Enter Daylife, a content aggregation service which is evolving past APIs and feeds to deliver through its Daylife Select service what you might call a HuffPost-in-a-box service that can enable publishers of all kinds to develop new and improved online content focused around specific topics rapidly. Using its own blend of semantic analysis and content serving technologies, Daylife can serve up text, photos and other multimedia content from a wide variety of sources or from a publisher's own content to create complete pages of topic-specific content very rapidly - complete with built-in ad inventory. What I find to be impressive about Daylife Select is that it is really a complete publication in its own right with great usability and appeal, as seen on its own site, but not just your typical autopiloted content technology. Content served up automatically can be managed by a non-technical staff to deliver a true editorial presence and can be supplemented by original content such as a publisher's own blogs though Daylife technology. Instead of waiting days or weeks to get APIs and other tools set up, Daylife Select can provide a tailored, branded and highly navigable topic-focused presence for many major themes within minutes.
Most importantly, although many major publishers are using Daylife technology to whip up valuable focused content, major consumer companies such as Kellogg's and Purina are also using Daylife to deliver focused content for their own clients. The idea of companies developing their own content to attract people in their marketing scope is nothing new, of course, but the ease with which this can be done through a service such as Daylife begins to point out how important it can be to enable publishers to be able to support marketers rapidly and effectively with content aggregated in whatever form their clients need with whatever overarching branding serves their needs best as effectively as possible.

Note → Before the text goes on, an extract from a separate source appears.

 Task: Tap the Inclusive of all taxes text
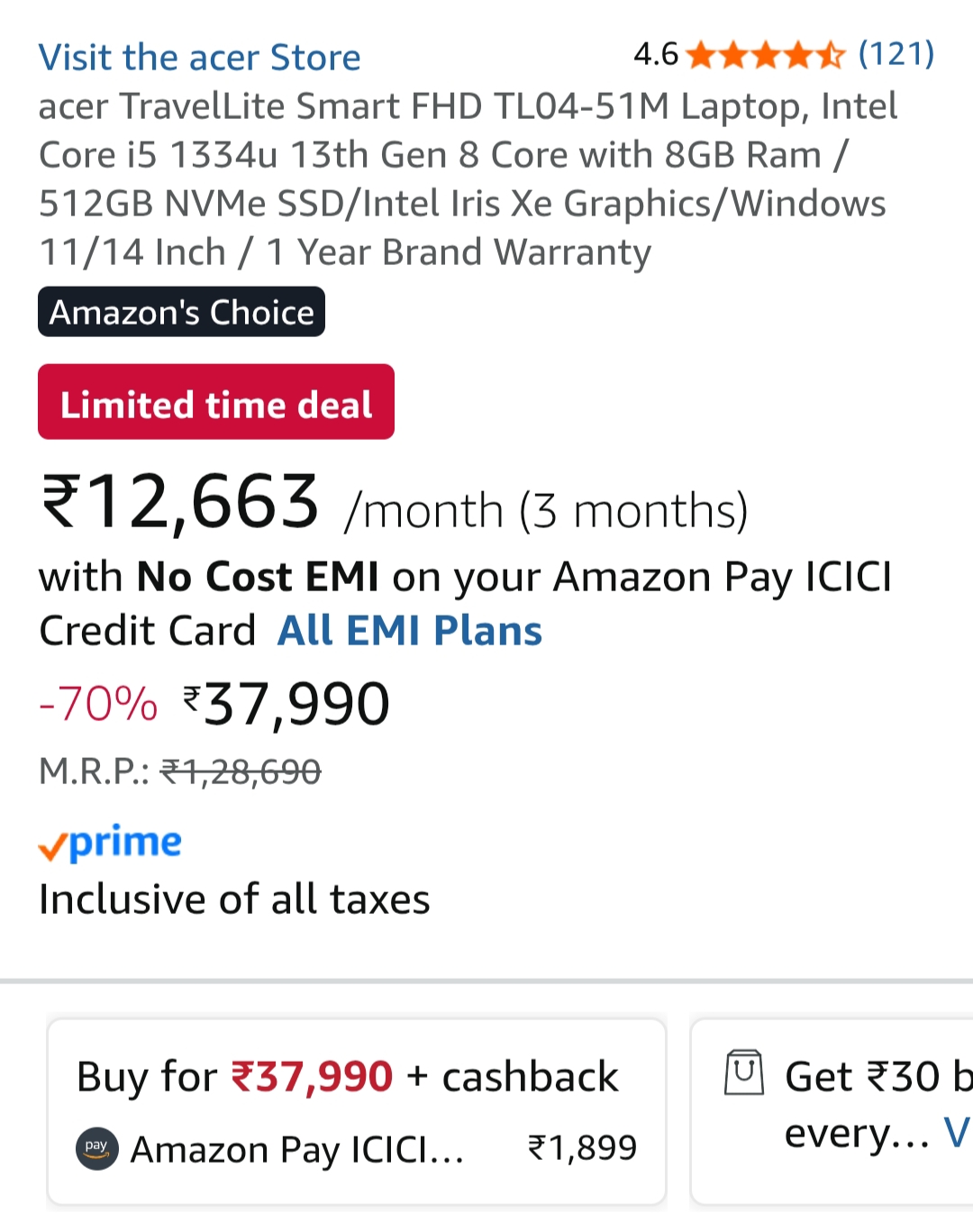[x=234, y=899]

To paraphrase Forrest Gump, "content is as content does"; that is, the content brands that are willing to work actively through tools such as Daylife to aggregate whatever content works best for their audiences and their marketing partners most effectively wins the publishing game. A simple concept, but one with which many publishers continue to struggle as they try to adapt traditional editorial methods to today's content aggregations tools that enable many editorial functions to fall into place automatically. Yes, a service like Daylife cannot replace all of the editorial value of a traditional newsroom and more robust editorial content development platforms, but when it can provide most of the robust functionality that people expect from an online publication today along with access to deep and high-quality content, it's time for publishers to think more actively about how they can use tools such as Daylife to enable their content to succeed in any number of topic-specific "instant portals" and other efficiently managed content presences far more actively.

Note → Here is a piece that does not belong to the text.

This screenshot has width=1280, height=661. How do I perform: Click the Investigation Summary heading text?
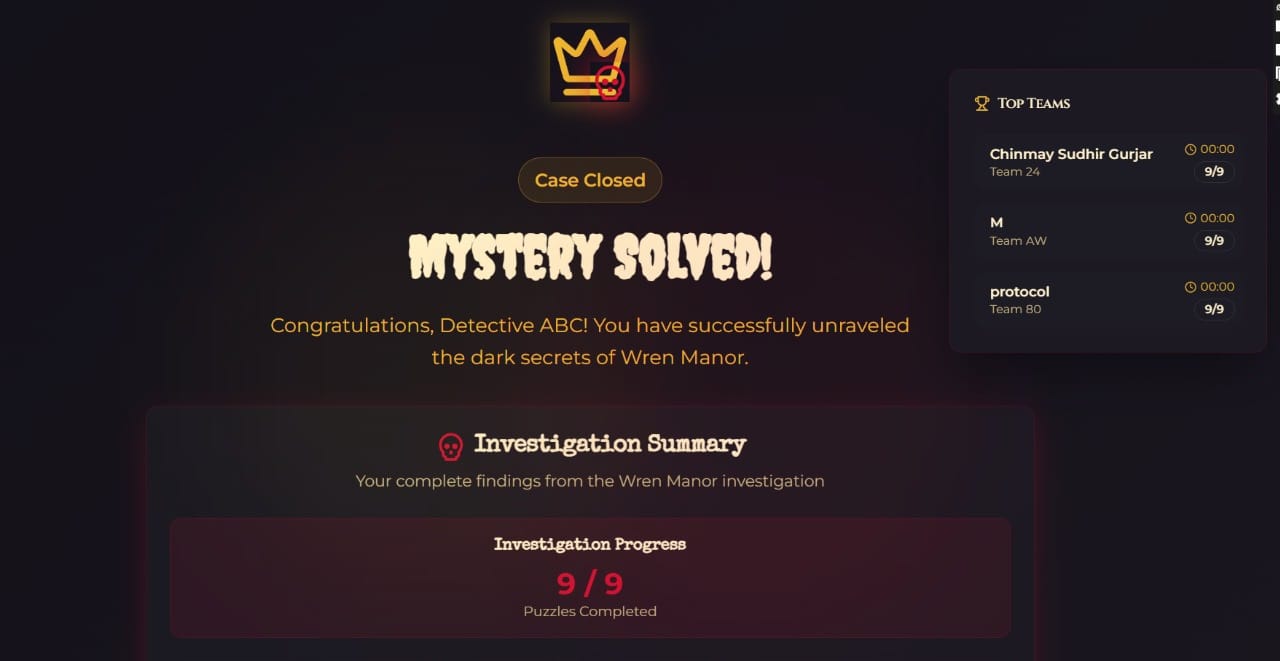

In other words, why complain about HuffPost when you can succed with their model any number of times over in any number of content categories? It may not bring back the salad days of high-flying publishers, but this type of rapid and effective content aggregation may help publishers to deploy focused publications with content from a wide variety of sources far more cost-effectively - and in doing so make the best of their native editorial resources far more efficiently. I think that we're going to see more services like Daylife coming to light over the next few years, a trend that offers great promise for publishers if they can master it well.